To do:
Take the entries that follow and return exactly the lines from the one holding "Task: Open the Babou leaderboard row" through the one holding "The image size is (680, 453).", both included. Nothing else is needed.

Data for this exercise:
━━━

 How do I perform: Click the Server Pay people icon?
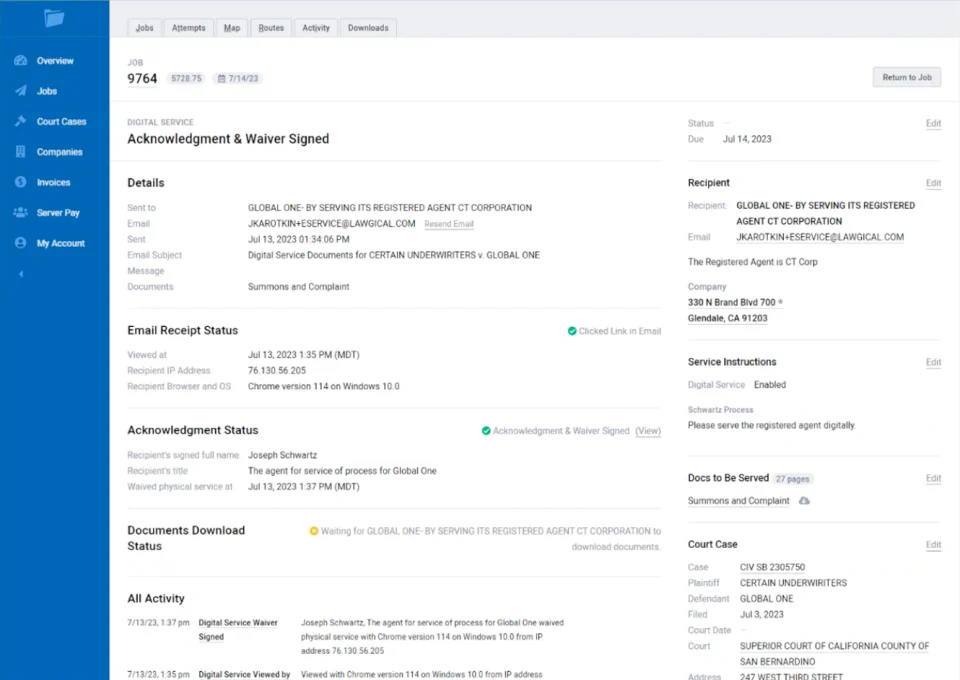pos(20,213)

━━━

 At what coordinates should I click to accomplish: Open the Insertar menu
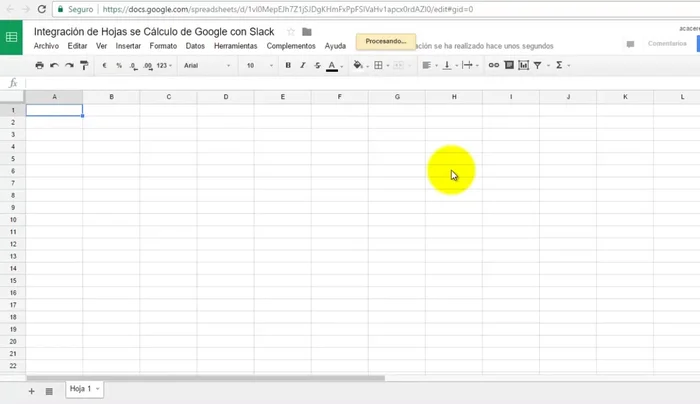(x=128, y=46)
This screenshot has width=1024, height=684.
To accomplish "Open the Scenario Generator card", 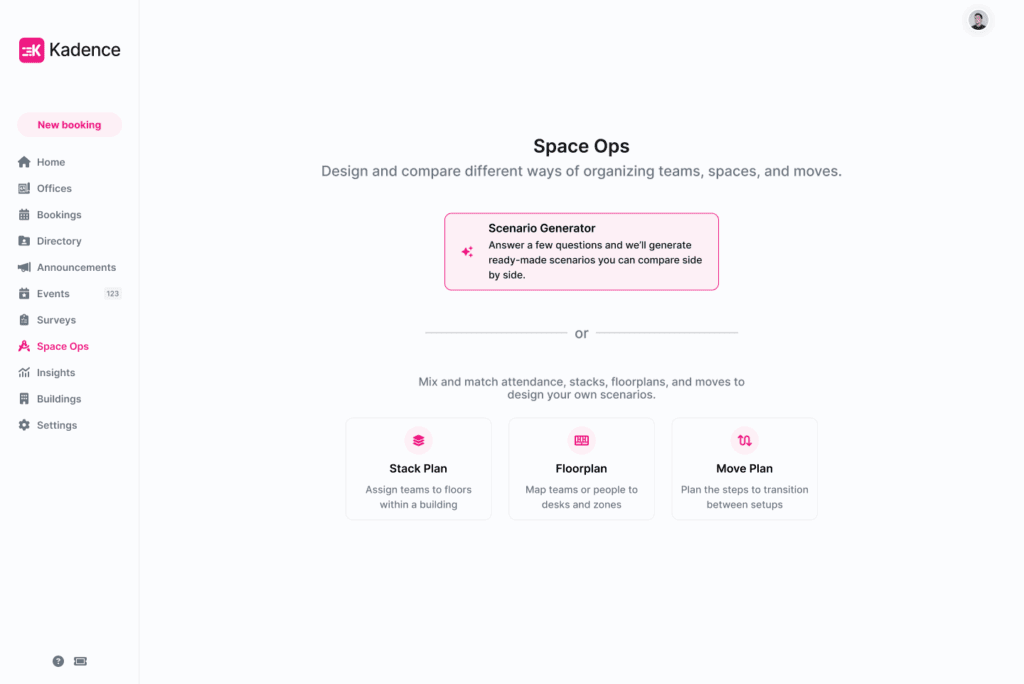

━━━

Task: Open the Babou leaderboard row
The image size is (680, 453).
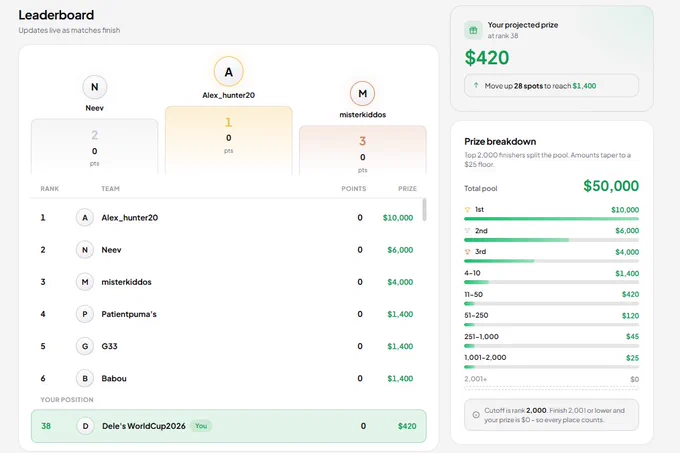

━━━

Written solution:
Task: Open the Babou leaderboard row
The image size is (680, 453).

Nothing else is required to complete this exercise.